* **DOCUMENT TEXT**:
......

Maybe you had to be there to understand, but as a Cold War kid, I took some pride in the fact that Seattle would likely be one of the first places wiped off the map in the event of a Soviet nuclear attack.
We were instilled with fear in those days. In 1959, nearly 70 percent of American adults believed that nuclear war was imminent. The Berlin and the Cuban Missile crises in the early 1960s scared the bejabbers out of me. Soviet premier Nikita Khrushchev pounded the table with his shoe and promised to "bury" us, in radioactive rubble we assumed. He appeared on the cover of Time with a mushroom cloud behind his head. Lifemagazine, which introduced many of us to the outside world, featured stories on how to survive fallout from an atomic attack.
Every Wednesday at noon, a Rainier Valley air raid siren wailed mournfully (you could set your clock by it) and periodically we kids were schooled in "duck and cover" techniques. Occasionally we were herded into the John Muir Elementary's basement for bomb drills. We were told that if the commies dropped the bomb on us while we were walking home from school, we were to lie face down in the gutter to keep the atomic flash from melting our eyeballs. See Jane run! See Dick run! See Sally's eyes melt! Go, Spot, Go!
Still, at least Seattle could take a kind of fatalistic, swaggering pride in being on the front lines of this new kind of war. We were important, a prime target. Cuban missiles weren't a problem, but we were in reach of Soviet ones. And Puget Sound was vital to the national defense. Seattle was the gateway to the Space Age, we had Boeing, we had the Bremerton Naval Shipyards, McChord Air Base, Fort Lewis. We had Sen. Henry M. "Scoop" Jackson. If World War III was going to break out, it would be here. Sarah Palin might worry about the Russkies being on her doorstep, but what's to nuke in Alaska? Caribou?
Some of us wanted extra protection. In 1961, President John F. Kennedy helped boost the bomb shelter craze, which turned into a kind of atomic Y2K panic as people scrambled to figure out whether a nuclear war was survivable, and if so, whose job was it to make sure at least some of us did survive, even if as radioactive mutants. Everyone needed a game plan for the Apocalypse. The great mid-century amenity to a modern middle-class home became an underground rec room for waiting out Armageddon. Amid those recipes and gardening tips in Sunset magazine, the bible of Western living, were photo spreads of fallout shelters. Tip for the patio lifestyle: the only thing you want barbecued is a steak, not your whole family.
At one point in the early '60s, my parents considered moving to another part of Mount Baker and I remember we toured a fancy house on Cascadia. It was more than my folks could afford, but I begged them to buy it because it came with a fully stocked bomb shelter. I almost considered it child abuse that we didn't have one. My mom said our basement would have to do. But the only thing my dad ever stocked up on was beer. How many cans of Rainier would you need for a holocaust? A lot.

......

* **MATERIAL SHOWN**:

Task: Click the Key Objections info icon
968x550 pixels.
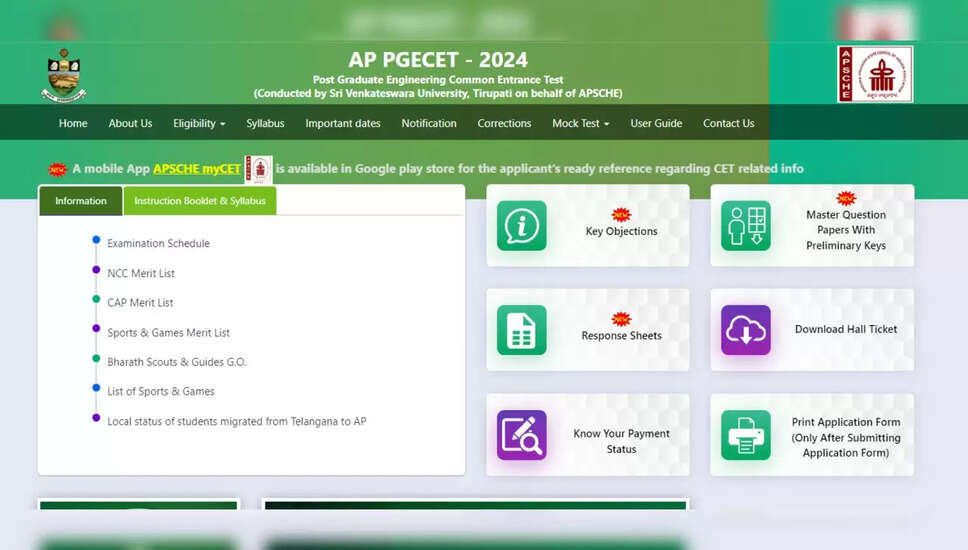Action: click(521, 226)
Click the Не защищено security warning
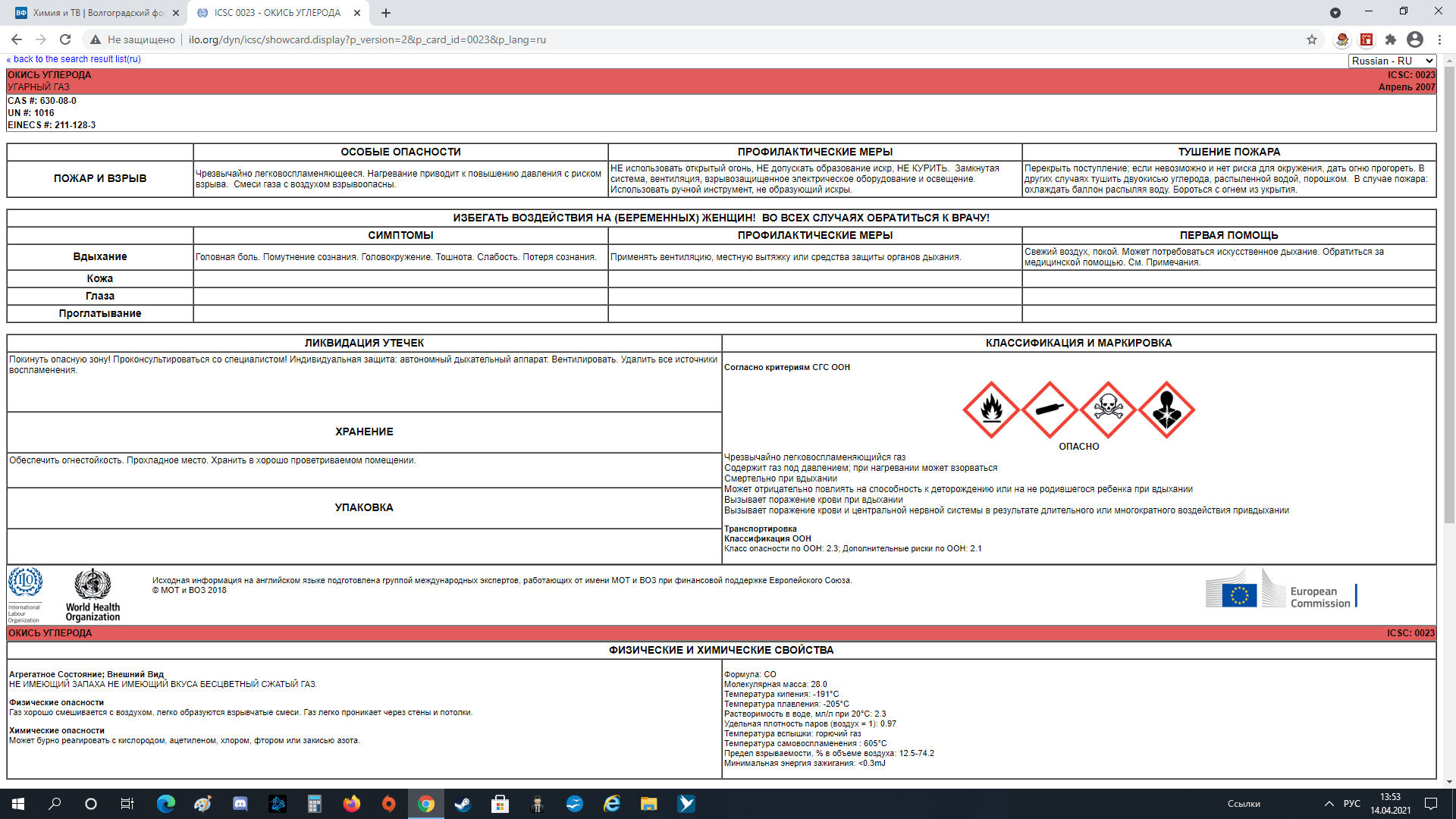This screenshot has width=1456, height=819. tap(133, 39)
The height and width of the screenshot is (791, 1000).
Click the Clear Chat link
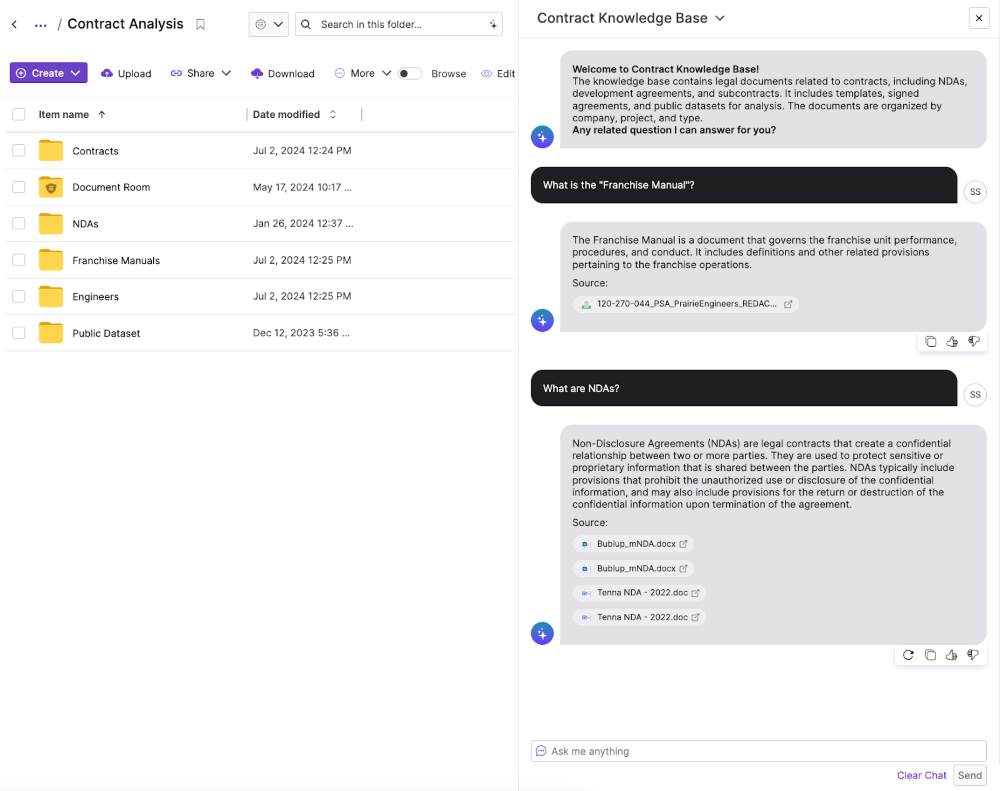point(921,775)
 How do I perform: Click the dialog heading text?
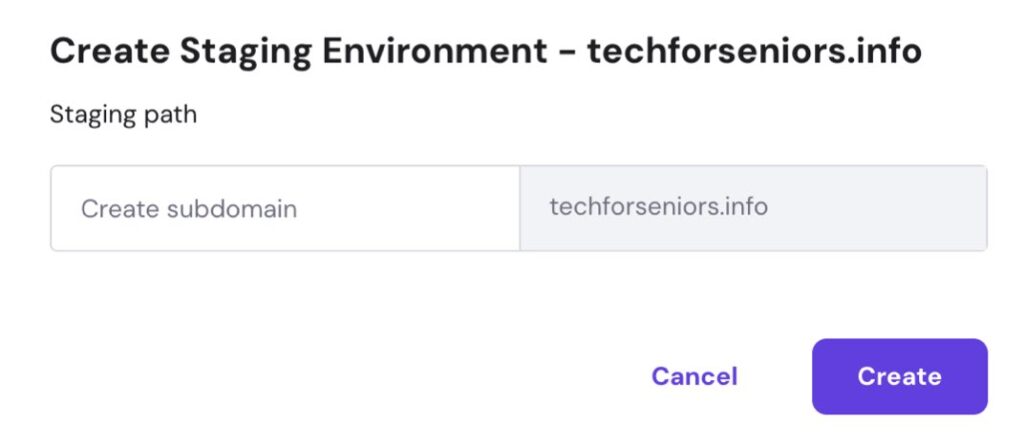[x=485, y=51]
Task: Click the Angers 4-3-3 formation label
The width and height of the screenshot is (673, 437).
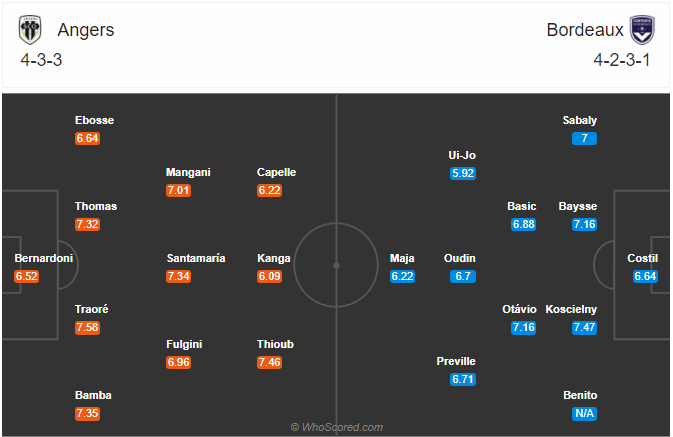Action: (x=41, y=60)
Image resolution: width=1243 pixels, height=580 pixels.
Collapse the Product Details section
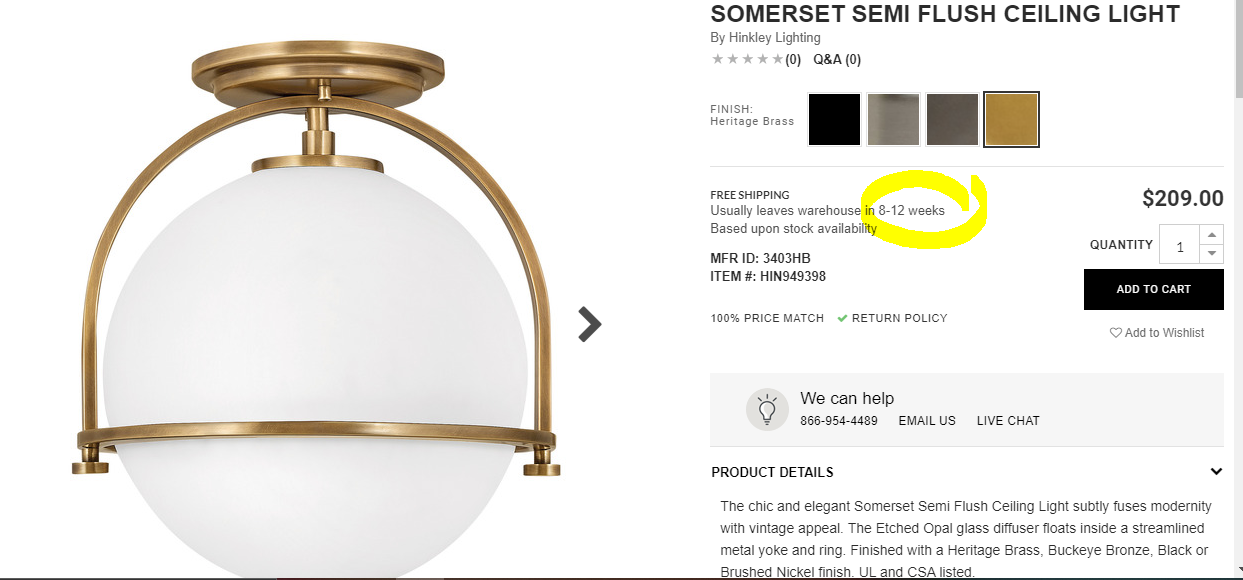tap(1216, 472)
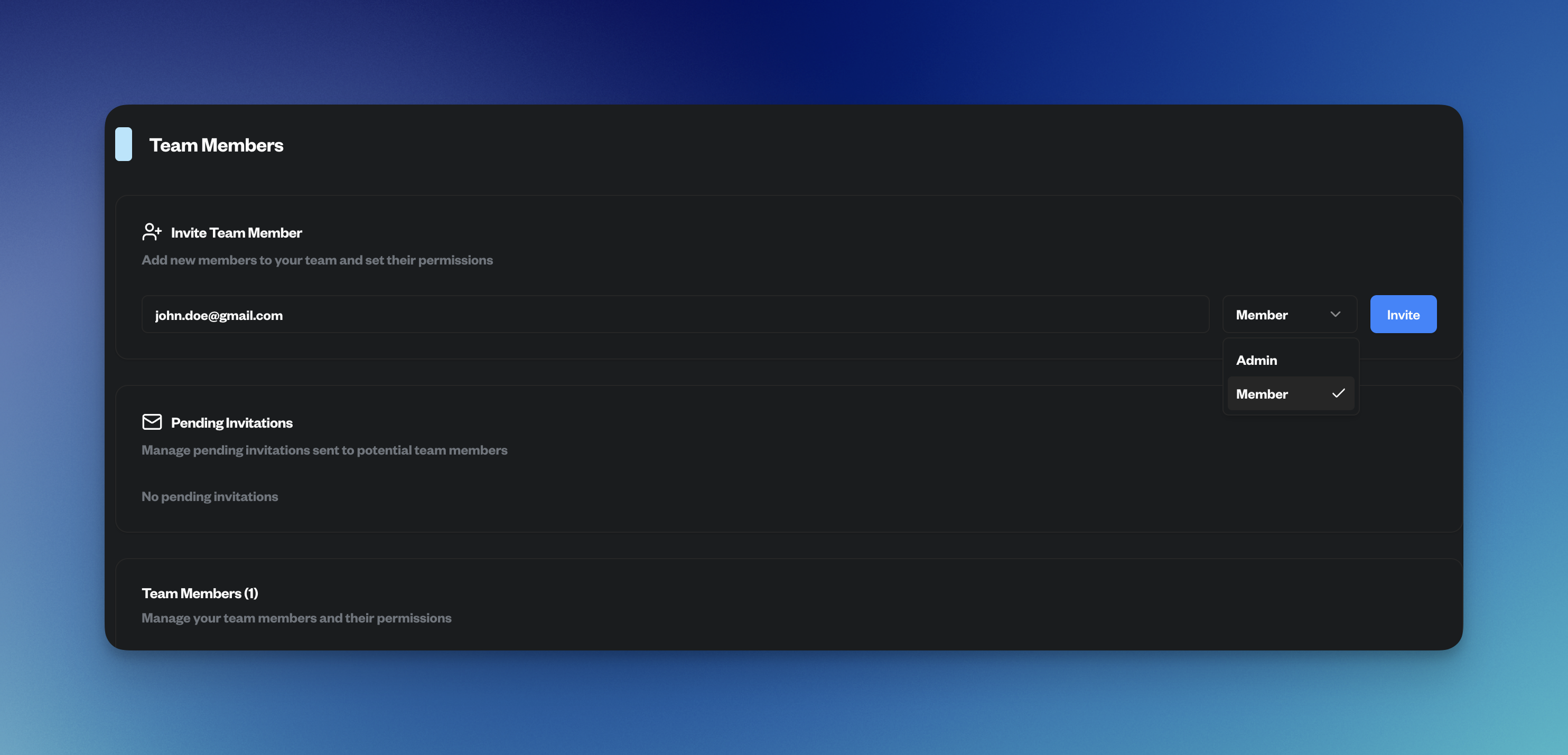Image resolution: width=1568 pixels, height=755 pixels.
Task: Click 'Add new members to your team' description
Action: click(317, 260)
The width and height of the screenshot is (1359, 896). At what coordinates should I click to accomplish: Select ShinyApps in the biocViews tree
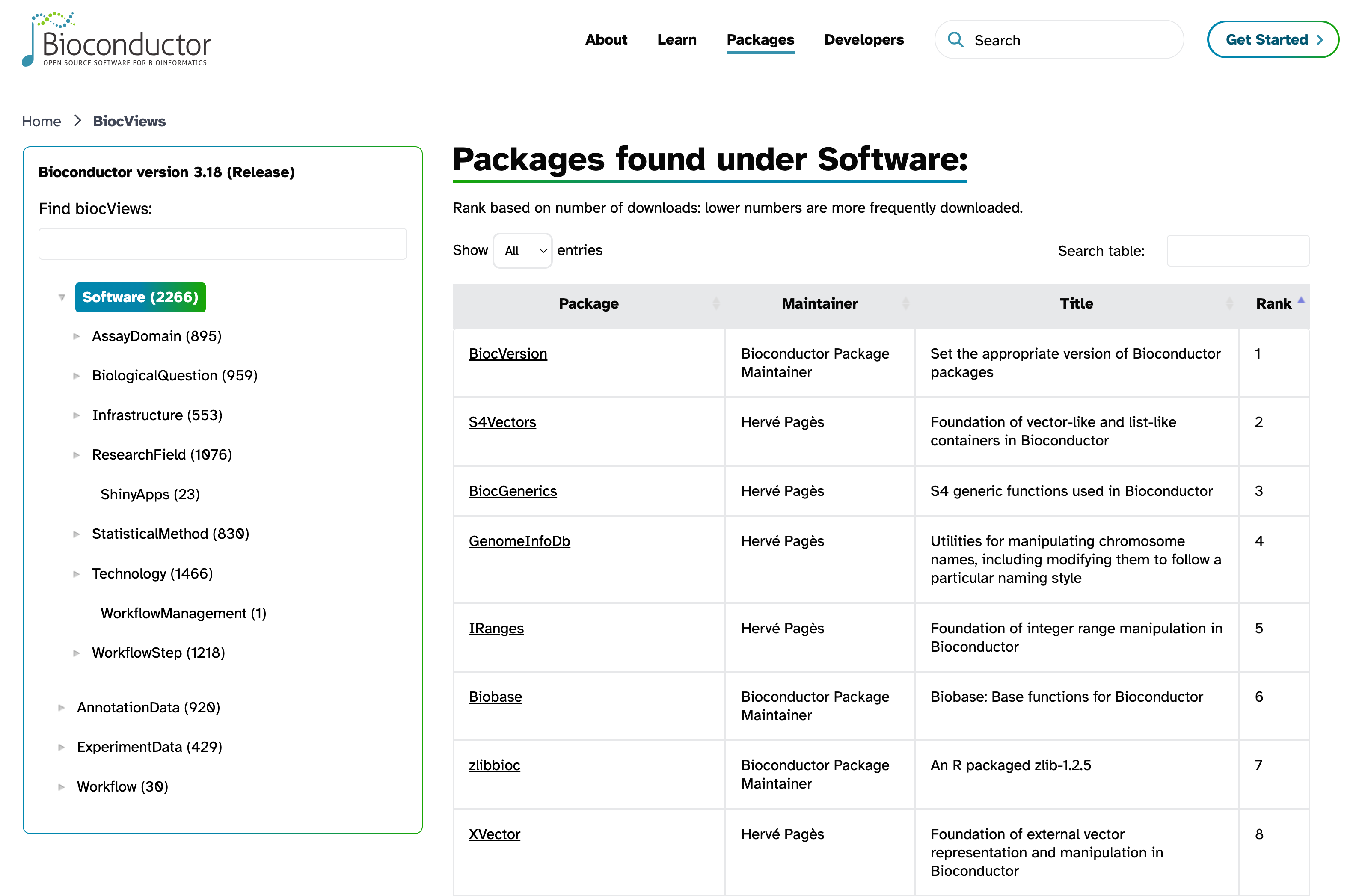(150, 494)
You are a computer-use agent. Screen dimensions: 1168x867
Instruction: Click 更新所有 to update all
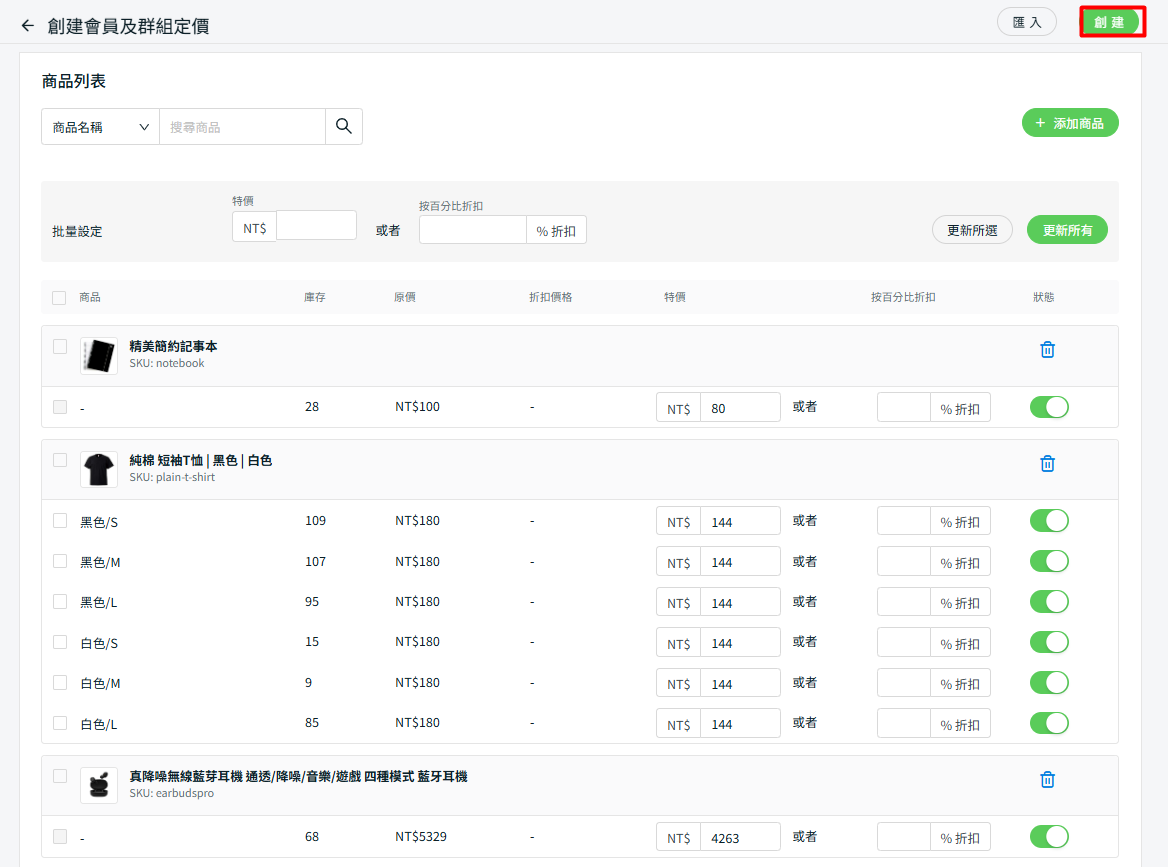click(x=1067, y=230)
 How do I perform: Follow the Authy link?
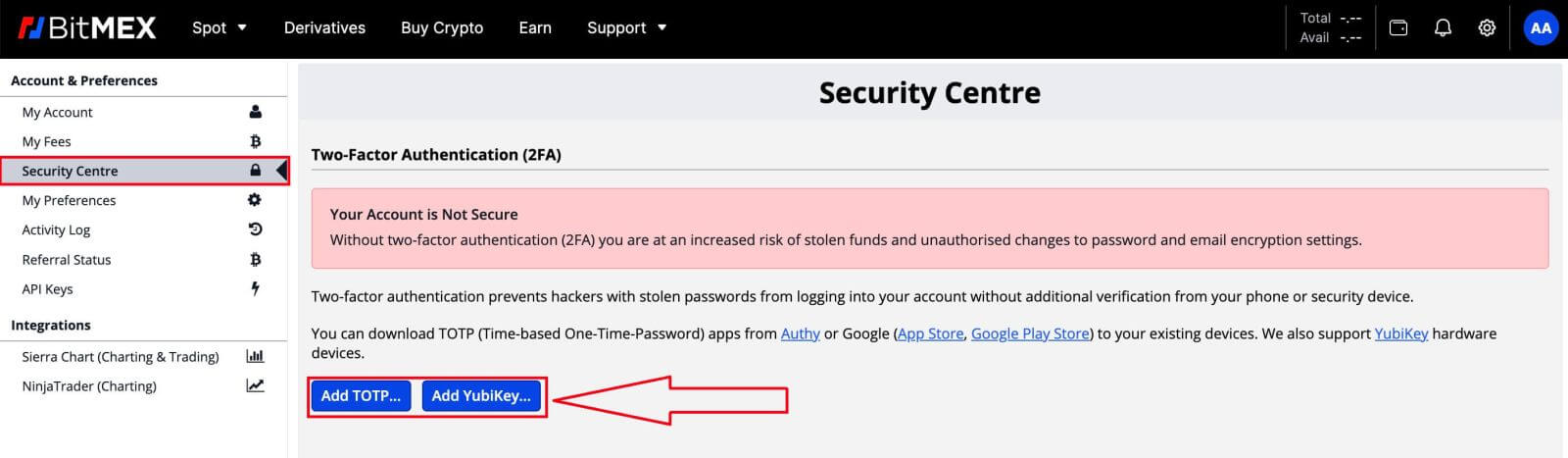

......

* **EXERCISES**:
• 1. In the essay on growing up in Cold War Seattle, what share of American adults in 1959 believed nuclear war was imminent?
• 2. From the essay on growing up in Cold War Seattle, extract the passage starting with "At one point" and going on through "holocaust? A lot.".

* **WORKED SOLUTIONS**:
• 1. Nearly 70 percent.

• 2.
At one point in the early '60s, my parents considered moving to another part of Mount Baker and I remember we toured a fancy house on Cascadia. It was more than my folks could afford, but I begged them to buy it because it came with a fully stocked bomb shelter. I almost considered it child abuse that we didn't have one. My mom said our basement would have to do. But the only thing my dad ever stocked up on was beer. How many cans of Rainier would you need for a holocaust? A lot.